> _Instructions to follow_
Find the line with "666x541 pixels. Task: Select" in the entries below, then reproduce it and every line after it down to and including the line with "Task: Click the unavailable seat in row 21", exactly.

(Records excerpted from a collection)
* * * * * * *

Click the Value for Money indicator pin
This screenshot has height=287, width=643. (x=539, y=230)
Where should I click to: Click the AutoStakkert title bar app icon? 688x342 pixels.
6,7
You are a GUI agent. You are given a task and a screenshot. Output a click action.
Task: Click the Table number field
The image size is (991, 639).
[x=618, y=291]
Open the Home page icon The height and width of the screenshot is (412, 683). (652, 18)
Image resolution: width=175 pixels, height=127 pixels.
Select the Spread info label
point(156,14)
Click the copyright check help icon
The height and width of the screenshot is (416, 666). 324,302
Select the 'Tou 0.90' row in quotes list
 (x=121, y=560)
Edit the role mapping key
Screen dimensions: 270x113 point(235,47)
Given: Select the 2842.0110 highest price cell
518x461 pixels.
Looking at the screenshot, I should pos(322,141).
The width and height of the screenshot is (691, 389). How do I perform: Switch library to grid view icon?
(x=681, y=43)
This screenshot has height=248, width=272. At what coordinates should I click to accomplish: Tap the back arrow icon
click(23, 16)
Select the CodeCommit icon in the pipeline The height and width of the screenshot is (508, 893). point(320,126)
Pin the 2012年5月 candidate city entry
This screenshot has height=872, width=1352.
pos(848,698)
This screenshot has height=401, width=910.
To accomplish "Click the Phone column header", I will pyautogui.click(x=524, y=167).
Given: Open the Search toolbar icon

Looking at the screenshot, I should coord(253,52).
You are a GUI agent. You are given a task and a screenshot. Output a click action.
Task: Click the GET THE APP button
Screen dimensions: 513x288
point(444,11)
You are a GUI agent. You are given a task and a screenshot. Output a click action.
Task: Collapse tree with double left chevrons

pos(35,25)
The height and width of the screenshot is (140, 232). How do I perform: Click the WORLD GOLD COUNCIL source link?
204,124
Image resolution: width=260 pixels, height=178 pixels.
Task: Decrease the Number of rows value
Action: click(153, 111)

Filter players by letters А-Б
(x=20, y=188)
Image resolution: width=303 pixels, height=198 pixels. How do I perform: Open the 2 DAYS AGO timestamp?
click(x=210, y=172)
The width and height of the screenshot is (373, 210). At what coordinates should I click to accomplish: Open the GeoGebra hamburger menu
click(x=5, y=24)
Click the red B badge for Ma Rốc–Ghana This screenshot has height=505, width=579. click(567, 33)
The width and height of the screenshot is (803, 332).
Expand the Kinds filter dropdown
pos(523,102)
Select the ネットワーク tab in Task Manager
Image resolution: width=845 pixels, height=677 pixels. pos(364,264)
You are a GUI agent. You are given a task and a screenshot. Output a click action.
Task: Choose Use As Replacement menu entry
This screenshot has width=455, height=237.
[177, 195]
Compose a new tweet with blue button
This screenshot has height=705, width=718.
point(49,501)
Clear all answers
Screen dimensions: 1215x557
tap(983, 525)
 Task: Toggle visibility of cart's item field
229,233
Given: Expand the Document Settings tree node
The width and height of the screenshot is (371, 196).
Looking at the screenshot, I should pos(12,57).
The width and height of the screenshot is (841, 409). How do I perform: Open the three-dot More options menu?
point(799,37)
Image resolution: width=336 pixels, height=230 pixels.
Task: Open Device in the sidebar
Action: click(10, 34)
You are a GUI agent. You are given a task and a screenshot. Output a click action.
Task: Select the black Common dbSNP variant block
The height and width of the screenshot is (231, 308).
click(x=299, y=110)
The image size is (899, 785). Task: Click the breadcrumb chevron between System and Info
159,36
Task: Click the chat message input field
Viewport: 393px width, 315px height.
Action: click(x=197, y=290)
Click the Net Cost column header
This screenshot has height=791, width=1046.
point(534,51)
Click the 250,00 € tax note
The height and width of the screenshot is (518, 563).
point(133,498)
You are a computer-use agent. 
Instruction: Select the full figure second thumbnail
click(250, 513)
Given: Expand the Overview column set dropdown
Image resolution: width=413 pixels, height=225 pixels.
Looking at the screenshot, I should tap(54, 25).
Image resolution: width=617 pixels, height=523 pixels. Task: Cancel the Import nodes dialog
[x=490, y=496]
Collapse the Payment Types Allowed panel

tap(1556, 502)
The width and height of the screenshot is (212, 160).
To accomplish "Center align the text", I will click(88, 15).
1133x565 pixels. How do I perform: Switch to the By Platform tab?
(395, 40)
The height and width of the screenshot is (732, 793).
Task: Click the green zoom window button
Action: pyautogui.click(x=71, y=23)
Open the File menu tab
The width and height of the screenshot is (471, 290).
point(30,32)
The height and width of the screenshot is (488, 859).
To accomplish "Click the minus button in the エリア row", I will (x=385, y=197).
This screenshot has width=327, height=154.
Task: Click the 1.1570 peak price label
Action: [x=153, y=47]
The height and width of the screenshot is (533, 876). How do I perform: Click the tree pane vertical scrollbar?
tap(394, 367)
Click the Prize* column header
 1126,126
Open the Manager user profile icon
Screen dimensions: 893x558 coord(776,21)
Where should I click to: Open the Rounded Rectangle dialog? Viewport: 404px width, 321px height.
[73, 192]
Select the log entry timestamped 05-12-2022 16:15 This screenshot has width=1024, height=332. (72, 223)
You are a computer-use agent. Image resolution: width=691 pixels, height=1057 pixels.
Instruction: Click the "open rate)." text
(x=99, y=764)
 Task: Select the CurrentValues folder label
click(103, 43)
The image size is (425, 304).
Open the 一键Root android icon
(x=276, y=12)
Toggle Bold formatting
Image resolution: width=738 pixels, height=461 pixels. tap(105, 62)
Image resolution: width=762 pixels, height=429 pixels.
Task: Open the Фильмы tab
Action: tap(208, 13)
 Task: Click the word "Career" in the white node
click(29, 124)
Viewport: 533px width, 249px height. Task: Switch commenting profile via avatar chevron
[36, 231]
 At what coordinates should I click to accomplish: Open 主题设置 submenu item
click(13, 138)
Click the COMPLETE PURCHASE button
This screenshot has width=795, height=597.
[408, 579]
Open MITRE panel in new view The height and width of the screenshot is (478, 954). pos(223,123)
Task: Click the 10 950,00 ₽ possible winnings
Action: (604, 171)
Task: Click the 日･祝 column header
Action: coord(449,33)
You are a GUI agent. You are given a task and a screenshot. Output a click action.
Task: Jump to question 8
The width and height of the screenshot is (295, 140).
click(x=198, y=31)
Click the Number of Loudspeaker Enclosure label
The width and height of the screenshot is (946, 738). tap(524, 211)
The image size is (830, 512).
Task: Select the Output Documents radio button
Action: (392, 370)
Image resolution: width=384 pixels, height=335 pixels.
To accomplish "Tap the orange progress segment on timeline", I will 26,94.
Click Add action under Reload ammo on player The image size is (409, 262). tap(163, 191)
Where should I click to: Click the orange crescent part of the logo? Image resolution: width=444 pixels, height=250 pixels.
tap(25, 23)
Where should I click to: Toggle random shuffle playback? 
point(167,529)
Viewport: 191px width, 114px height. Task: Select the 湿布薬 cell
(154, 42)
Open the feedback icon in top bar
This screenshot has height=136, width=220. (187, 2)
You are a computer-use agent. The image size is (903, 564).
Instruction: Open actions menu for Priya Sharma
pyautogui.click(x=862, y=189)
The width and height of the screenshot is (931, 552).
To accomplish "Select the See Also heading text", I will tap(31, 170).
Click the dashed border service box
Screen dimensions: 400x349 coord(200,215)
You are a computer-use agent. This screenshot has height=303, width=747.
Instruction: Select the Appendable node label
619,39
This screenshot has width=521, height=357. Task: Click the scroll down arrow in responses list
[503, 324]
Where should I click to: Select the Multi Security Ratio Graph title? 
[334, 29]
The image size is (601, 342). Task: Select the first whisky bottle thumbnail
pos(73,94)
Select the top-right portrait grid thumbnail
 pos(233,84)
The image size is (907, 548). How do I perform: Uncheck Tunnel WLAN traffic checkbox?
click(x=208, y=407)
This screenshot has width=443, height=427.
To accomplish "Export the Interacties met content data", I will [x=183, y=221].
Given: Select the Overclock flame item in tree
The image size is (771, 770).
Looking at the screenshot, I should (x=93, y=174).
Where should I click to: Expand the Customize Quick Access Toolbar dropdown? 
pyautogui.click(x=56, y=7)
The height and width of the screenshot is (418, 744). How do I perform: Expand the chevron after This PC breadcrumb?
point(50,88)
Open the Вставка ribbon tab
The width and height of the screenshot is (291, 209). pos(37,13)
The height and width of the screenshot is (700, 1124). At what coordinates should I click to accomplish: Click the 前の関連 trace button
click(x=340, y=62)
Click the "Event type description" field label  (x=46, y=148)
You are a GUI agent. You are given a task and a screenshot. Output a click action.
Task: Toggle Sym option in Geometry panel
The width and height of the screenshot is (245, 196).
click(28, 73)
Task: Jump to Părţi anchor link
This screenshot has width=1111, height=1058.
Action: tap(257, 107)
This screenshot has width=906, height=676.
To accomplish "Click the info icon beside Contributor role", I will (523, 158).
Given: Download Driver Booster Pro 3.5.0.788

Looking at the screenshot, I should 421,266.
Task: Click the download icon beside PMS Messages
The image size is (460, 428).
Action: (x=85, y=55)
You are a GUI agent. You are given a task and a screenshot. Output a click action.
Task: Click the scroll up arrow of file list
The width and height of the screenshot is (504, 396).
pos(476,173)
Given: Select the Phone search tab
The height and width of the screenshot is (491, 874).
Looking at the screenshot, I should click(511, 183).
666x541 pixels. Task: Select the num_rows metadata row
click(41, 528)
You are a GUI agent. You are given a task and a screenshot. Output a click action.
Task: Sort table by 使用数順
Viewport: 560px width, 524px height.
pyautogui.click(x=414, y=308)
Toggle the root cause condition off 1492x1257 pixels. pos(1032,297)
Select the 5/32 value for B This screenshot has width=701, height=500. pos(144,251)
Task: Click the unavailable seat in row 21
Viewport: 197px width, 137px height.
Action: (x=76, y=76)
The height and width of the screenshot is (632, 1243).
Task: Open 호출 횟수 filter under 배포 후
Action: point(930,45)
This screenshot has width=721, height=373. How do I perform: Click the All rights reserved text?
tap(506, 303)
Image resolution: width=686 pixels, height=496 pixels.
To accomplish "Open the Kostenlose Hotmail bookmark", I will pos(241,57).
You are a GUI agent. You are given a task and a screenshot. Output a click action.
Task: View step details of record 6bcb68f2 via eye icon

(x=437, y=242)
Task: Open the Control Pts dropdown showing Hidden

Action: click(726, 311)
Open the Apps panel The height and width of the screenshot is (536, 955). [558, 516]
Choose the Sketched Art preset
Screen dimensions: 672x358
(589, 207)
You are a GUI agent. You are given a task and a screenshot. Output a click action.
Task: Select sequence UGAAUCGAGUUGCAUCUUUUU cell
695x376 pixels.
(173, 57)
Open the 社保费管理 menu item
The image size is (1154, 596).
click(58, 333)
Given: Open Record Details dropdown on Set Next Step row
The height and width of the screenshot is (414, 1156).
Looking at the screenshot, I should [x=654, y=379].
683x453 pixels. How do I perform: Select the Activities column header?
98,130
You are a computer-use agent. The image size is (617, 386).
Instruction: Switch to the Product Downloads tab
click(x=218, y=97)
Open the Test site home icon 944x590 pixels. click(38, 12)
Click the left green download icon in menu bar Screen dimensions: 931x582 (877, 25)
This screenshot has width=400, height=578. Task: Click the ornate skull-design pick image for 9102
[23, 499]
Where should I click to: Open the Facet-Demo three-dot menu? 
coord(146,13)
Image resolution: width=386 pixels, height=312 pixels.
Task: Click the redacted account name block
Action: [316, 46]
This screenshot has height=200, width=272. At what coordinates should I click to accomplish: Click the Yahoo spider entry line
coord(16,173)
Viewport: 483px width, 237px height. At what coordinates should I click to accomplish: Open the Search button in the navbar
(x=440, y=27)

* * * * * * *

> _Completed task_
666x541 pixels. Task: Select the num_rows metadata row
click(41, 528)
You are a GUI agent. You are given a task and a screenshot. Output a click action.
Task: Sort table by 使用数順
Viewport: 560px width, 524px height.
pyautogui.click(x=414, y=308)
Toggle the root cause condition off 1492x1257 pixels. pos(1032,297)
Select the 5/32 value for B This screenshot has width=701, height=500. pos(144,251)
Task: Click the unavailable seat in row 21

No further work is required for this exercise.